Colonel Primrose turned suddenly to the corner of the room, his voice swelling in the utter silence.
“He is a worshiper of a God, and his God is a God of vengeance, whose hand strikes down the evildoer!”
As Colonel Primrose spoke a strange and blood-chilling thing happened. Old Hawkins rose to his feet, his white kinky head trembling, eyes shining through his gold-rimmed spectacles, lips moving fervently, hands clasped on his breast; and when Colonel Primrose stopped he said, “Amen, Lawd, amen!”
And as Sergeant Buck put one hand on his arm his old voice rolled out again, strong and sonorous: “An’ de city of Babylon was crumbled to dust! Amen, Lawd, amen!”
Mr. Parran followed them out, in a silence such as I trust I shall never hear again.
Then Alice Gould got up. “Not Hawkins?” she cried softly. “How did you know?”

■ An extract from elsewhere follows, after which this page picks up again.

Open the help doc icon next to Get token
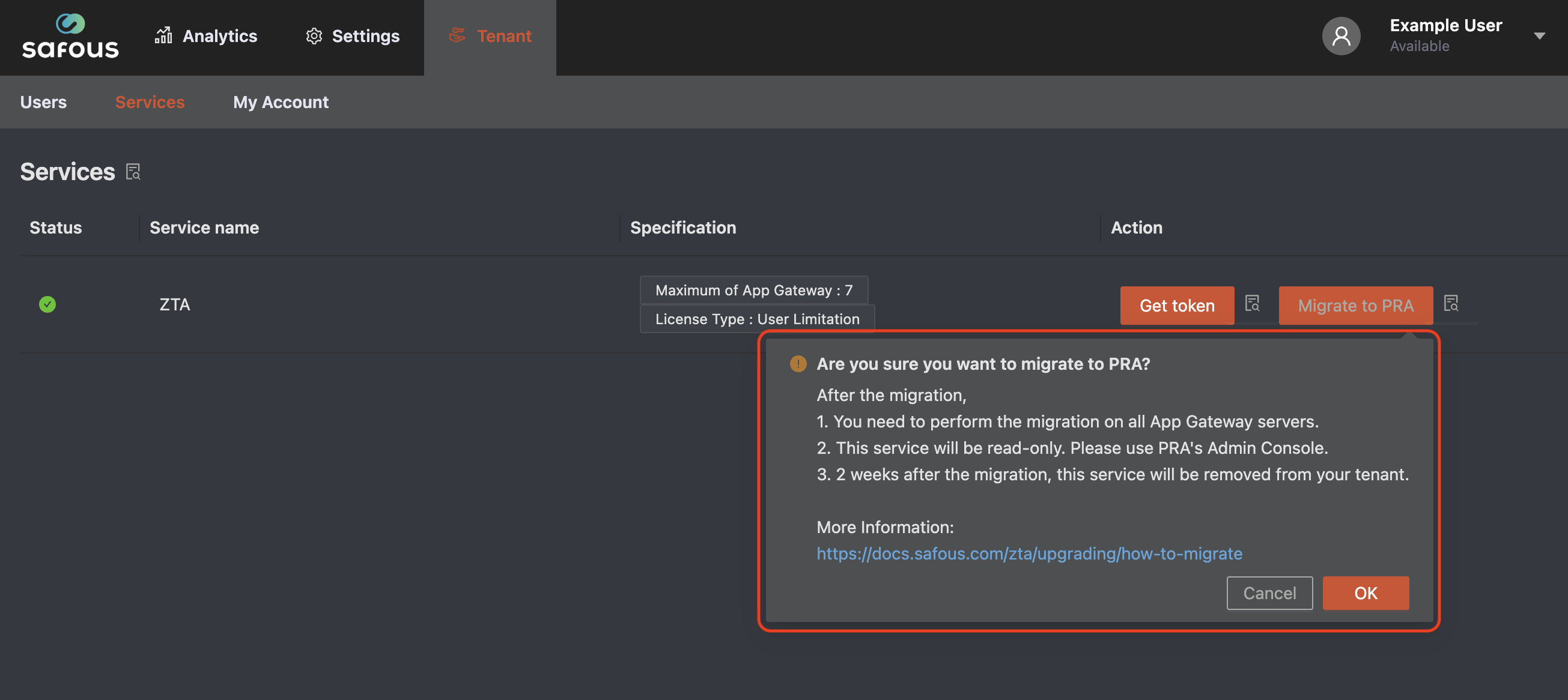1568x700 pixels. 1252,303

“By many things, Mrs. Gould,” Colonel Primrose said somberly. “Including information left by the hand of the dead. I have just learned that Mrs. Potter spent that last morning in writing, before she came out here to her death. I haven’t seen what she wrote yet—it’s at her house. I’ll get it in the morning. I have no doubt it is her account, as an eyewitness, of the information she possessed that led up to her death.”

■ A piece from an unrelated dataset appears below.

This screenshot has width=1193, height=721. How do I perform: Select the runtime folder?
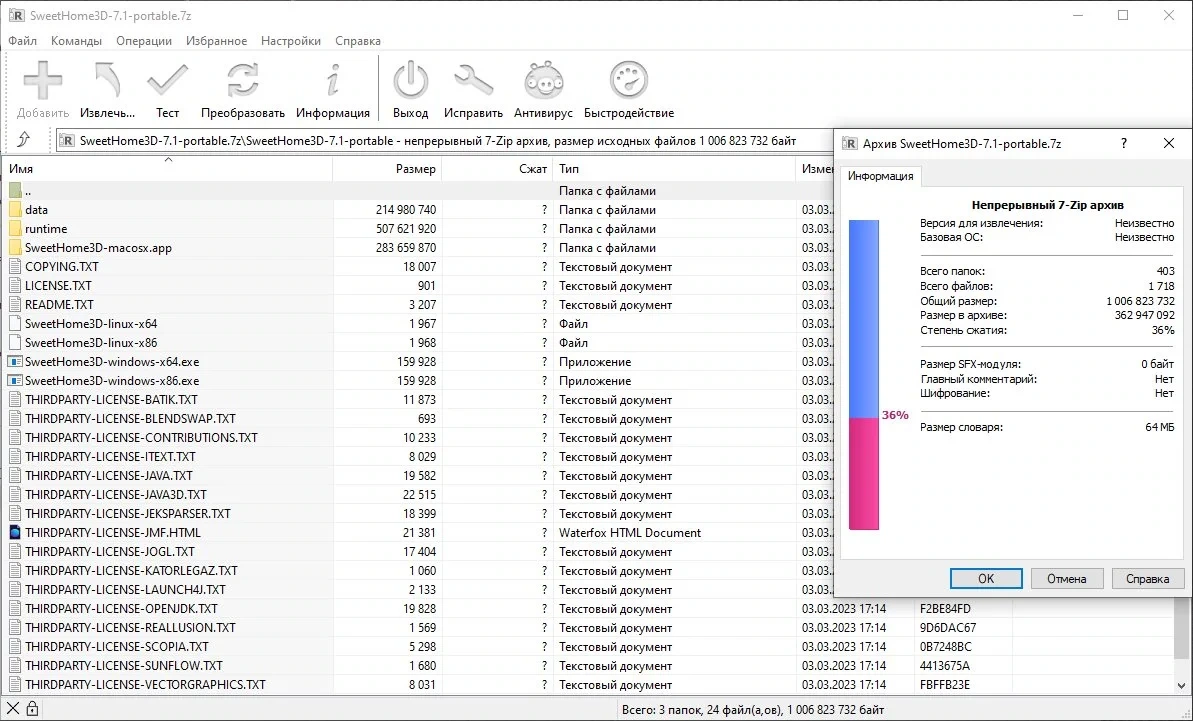pyautogui.click(x=46, y=229)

He shrugged his shoulders wearily.
“Well,” he said, “I must apologize—”
And just then I couldn’t stand any longer not being able to understand one particular thing.
“But, Colonel Primrose,” I cried, “the—”
The words faltered on my lips as I spoke them. I hadn’t realized what a strain this must have been on him. He raised one hand sharply to his heart, stared at me in speechless pain for an instant, stumbled forward, knocking a large vase of gladiolus winding and crashing to the floor, and then fell back in his chair in a dead faint.